Monographs in Mathematics. 85. Basel etc.: Birkhäuser. xi, 290 p. (1992).
Quantum stochastic calculus is a new field on borders of stochastic processes, operator theory and quantum theory of open systems. Mathematically, it emerges on the intersection of the two fundamental concepts — second quantization and linearly ordered time filteration, and has its roots in the continuous tensor product structure of the underlying Fock space, studied since the 60’s in the works of R. F. Streater, H. Araki, K. R. Parthasarathy and K. Schmidt, A. Guichardet and others. Quantum stochastic calculus provides new and often unexpected links between classical and quantum stochastics, leading in particular to a unification of continuous and jump processes; reveals an algebraic background of the stochastic integral and of the Itô’s formula; allows stochastic representations for the dynamics of open quantum systems through solutions of quantum stochastic differential equations. This monograph gives a systematic and self-contained introduction to the Fock space quantum stochastic calculus in its basic form, introduced by R. L. Hudson and the author in 1984.

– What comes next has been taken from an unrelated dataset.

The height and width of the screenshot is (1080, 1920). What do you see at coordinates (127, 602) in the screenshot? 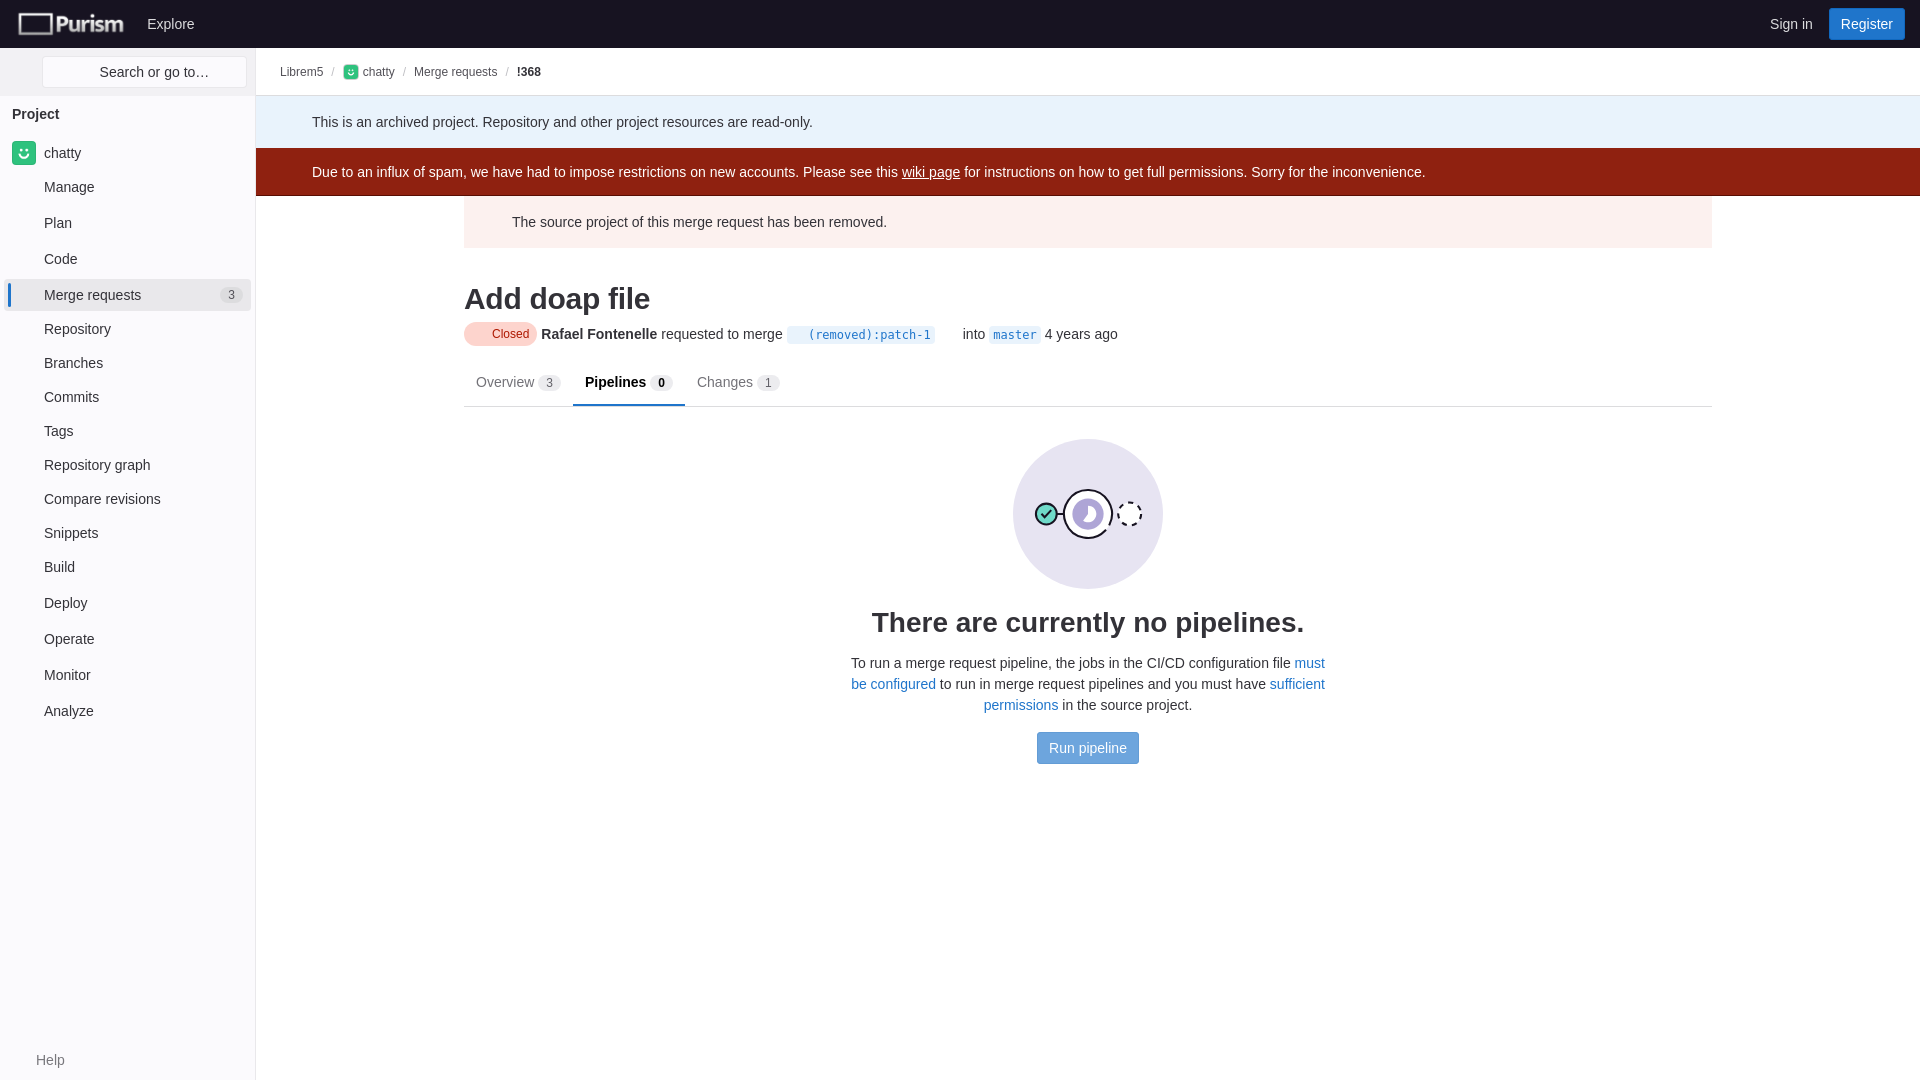
I see `Deploy` at bounding box center [127, 602].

The monograph is divided into three clear-cut parts. Chapter I “Events, observables and states” gives a necessary background in operator theory and noncommutative probability. The central concept is that of quantum observable viewed from three different points: as a spectral measure on the real line, as a selfadjoint operator in a Hilbert space, and as a unitary representation of the additive group of the real line. A number of classical operator-theoretic results, such as Hahn-Hellinger’s, Stone’s, von Neumann’s, Schatten’s theorems and also Gleason’s and Wigner’s theorems is presented with complete proofs, some of which are modified and adapted by the author. Special attention is paid to concrete examples of quantum observables and their distributions.
Chapter II “Observables and states in tensor products of Hilbert spaces” provides an account of second quantization adapted to the needs of quantum stochastic calculus. It begins with a description of Hilbert tensor products based on properties of positive definite kernels. Discrete quantum flows are described as noncommutative analogs of Markov chains, with many interesting examples. Embedding of infinitely divisible random variables in the Fock space and Shale’s theorem on unitary implementation of symplectic automorphisms are considered in detail. Along with basic material, recent developments, such as free stochastic calculus or kernel algebra are discussed or indicated in numerous examples, exercises and in notes.
The final goal is achieved in Chapter III “Stochastic integration and quantum Itô’s formula”. Here the original construction of the quantum stochastic integral with respect to creation, conservation and annihilation processes in the Fock space is presented, resulting in the quantum Itô’s product formula; an existence theorem for solutions of quantum stochastic differential equations with infinite number of degrees of freedom is proved, giving rise to quantum diffusions — the Evans- Hudson flows; a stochastic representation of a quantum dynamical semigroup through the flow is exhibited. The book ends with a digression on completely positive maps and Stinespring’s theorem and with the proof of the Lindblad-Gorini-Kossakowski-Sudarshan representation for the generator of a norm-continuous quantum dynamical semigroup, complemented by the study of uniqueness of the representation.
The field of the noncommutative probability has undergone fast development in the past two decades and certainly deserves broader recognition, in particular, among probability theorists. However, there are serious obstacles preventing from quick recognition: one is relative conceptual novelty and complexity of qantum phenomenology, requiring from a novice intellectual efforts comparable with transition from determinism to classical probability; the other is a necessity of using the mathematics of operators rather different or even disjoint from the familiar measure-theoretic background. In Parthasarathy’s book these difficulties are managed by making emphasis on the mathematical aspects of quantum formalism and its connections with classical probability and by extensive presentation of carefully selected functional analytic material. This makes the book very convenient for a reader with the probability-theoretic orientation, wishing to make acquaintance with wonders of the noncommutative probability, and, more specifically, for a mathematics student studying this field.